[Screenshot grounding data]
#####
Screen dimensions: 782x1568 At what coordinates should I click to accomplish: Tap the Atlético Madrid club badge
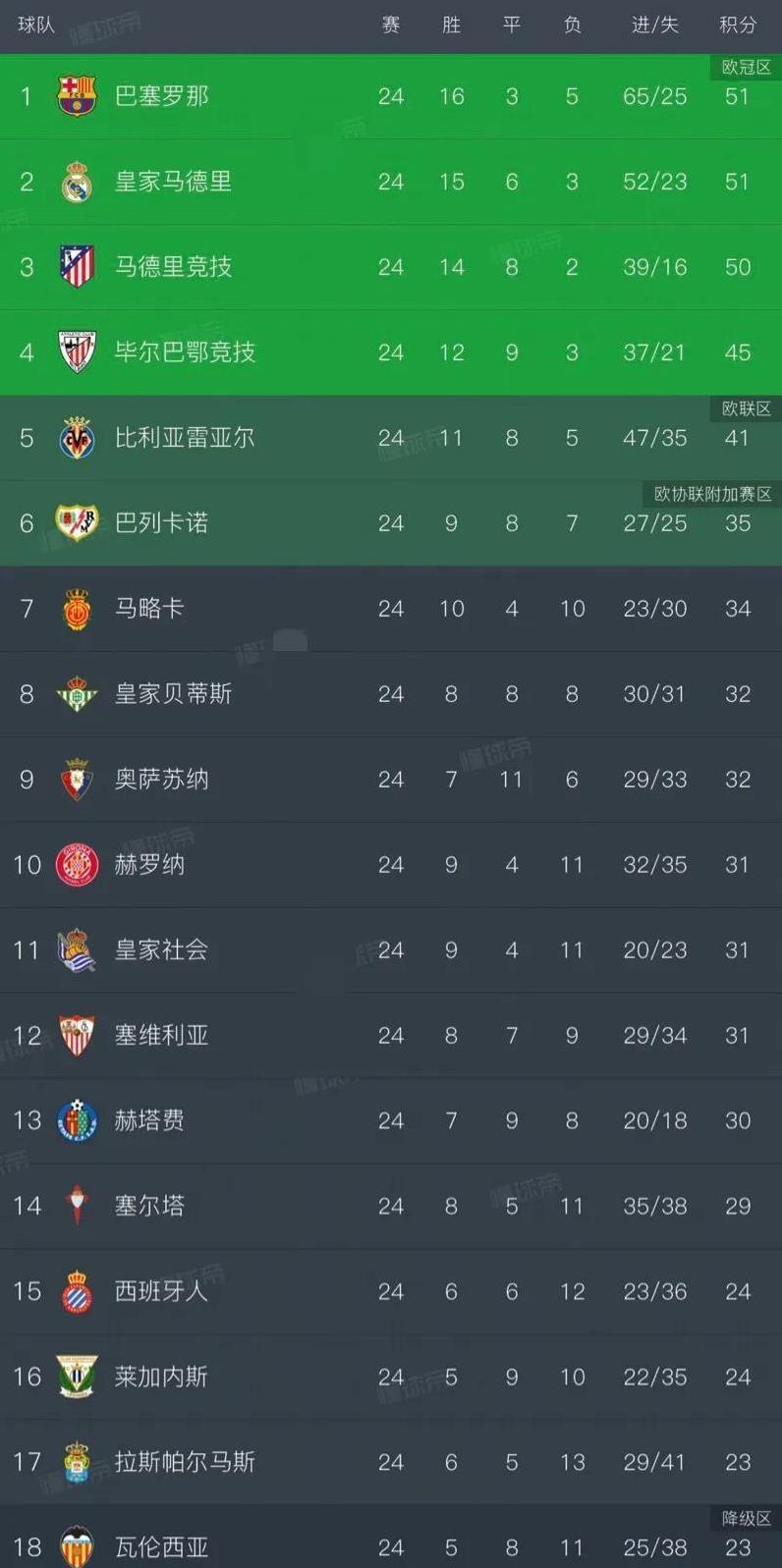pos(77,267)
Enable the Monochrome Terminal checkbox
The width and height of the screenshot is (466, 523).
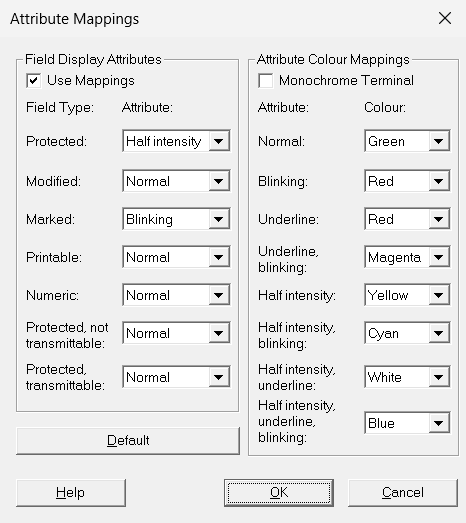click(x=266, y=81)
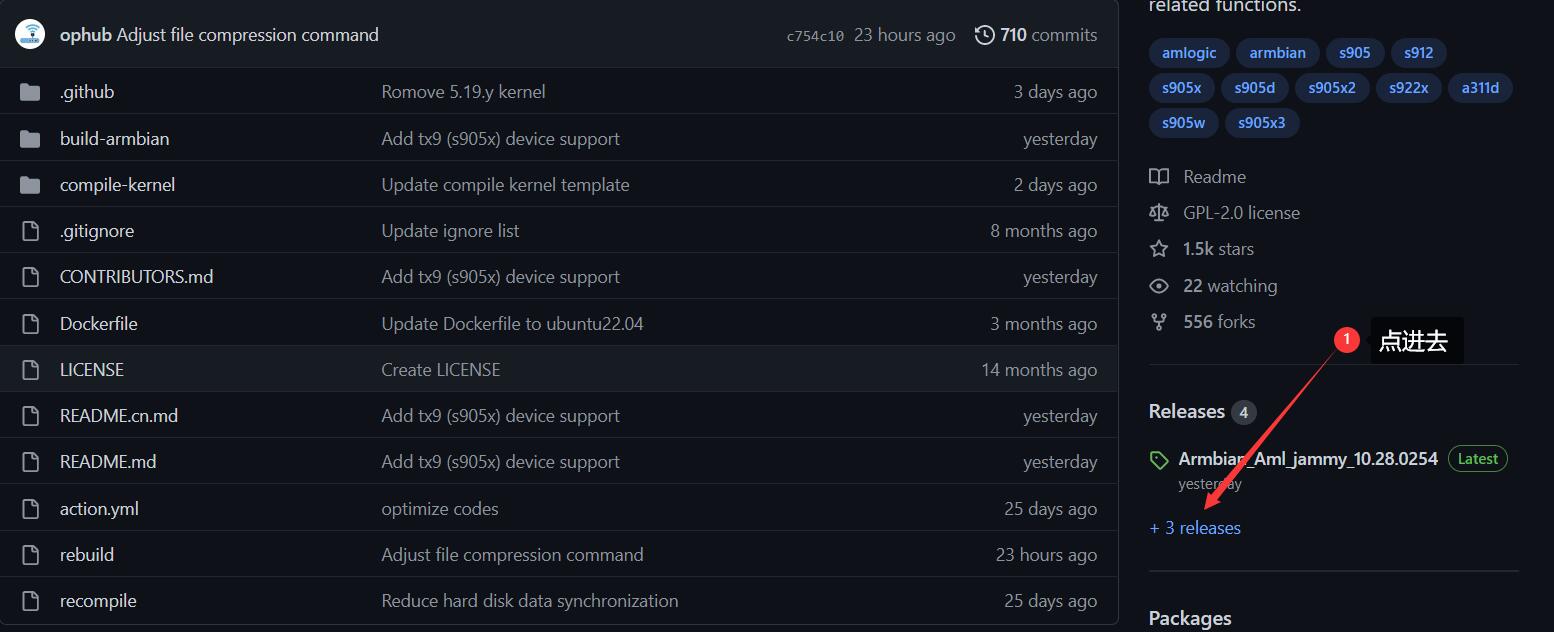
Task: Select the s905x3 topic tag
Action: click(1262, 122)
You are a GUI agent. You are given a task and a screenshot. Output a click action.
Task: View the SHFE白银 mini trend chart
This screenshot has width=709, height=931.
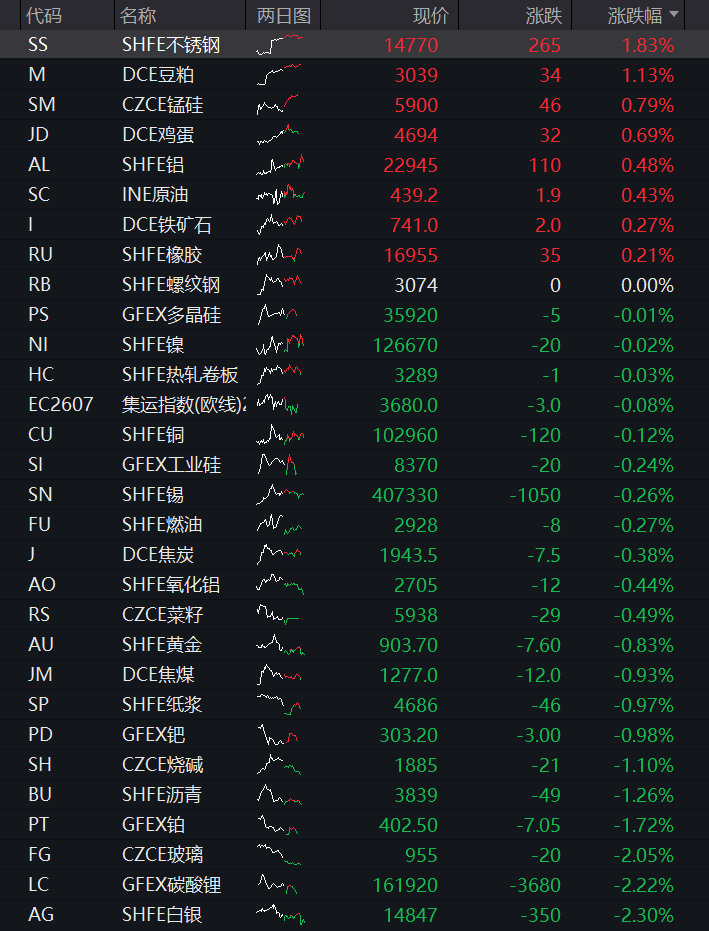point(280,914)
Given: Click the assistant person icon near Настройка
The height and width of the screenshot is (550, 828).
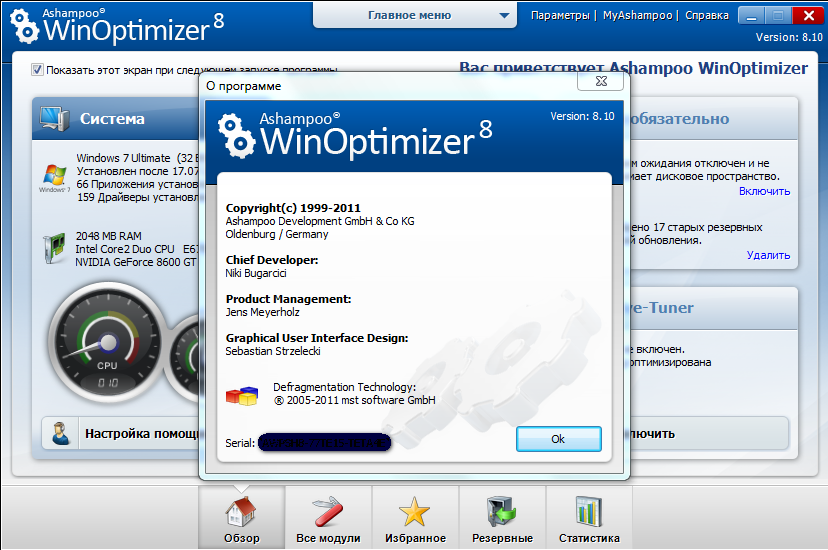Looking at the screenshot, I should pos(62,434).
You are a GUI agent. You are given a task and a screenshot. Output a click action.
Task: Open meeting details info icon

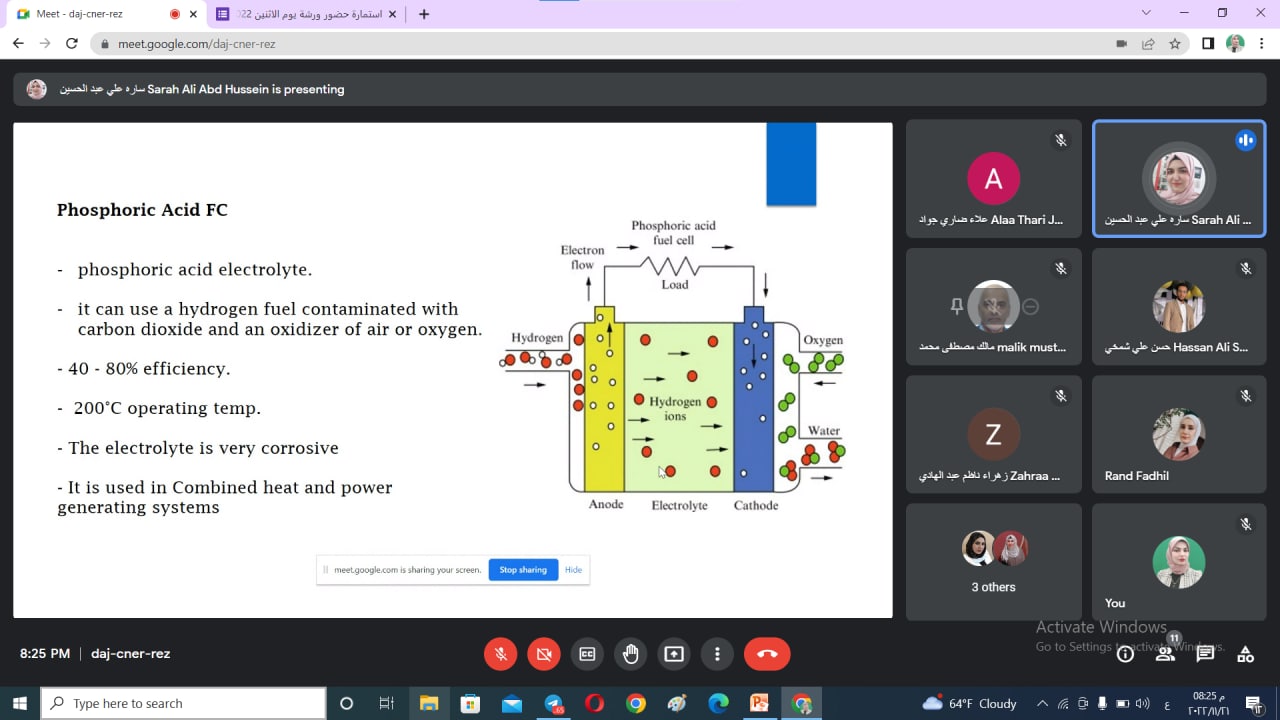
#####
▶ **Aim of the exercise**
Please retype the entries above word for word, but only from the line containing "Enable the Monochrome Terminal checkbox" through the last line, and without the pictures.

▶ **Task response**
Enable the Monochrome Terminal checkbox
The width and height of the screenshot is (466, 523).
click(x=266, y=81)
Task: Select the s905x3 topic tag
Action: click(1262, 122)
You are a GUI agent. You are given a task and a screenshot. Output a click action.
Task: View the SHFE白银 mini trend chart
This screenshot has width=709, height=931.
point(280,914)
Given: Click the assistant person icon near Настройка
The height and width of the screenshot is (550, 828).
Looking at the screenshot, I should pos(62,434).
You are a GUI agent. You are given a task and a screenshot. Output a click action.
Task: Open meeting details info icon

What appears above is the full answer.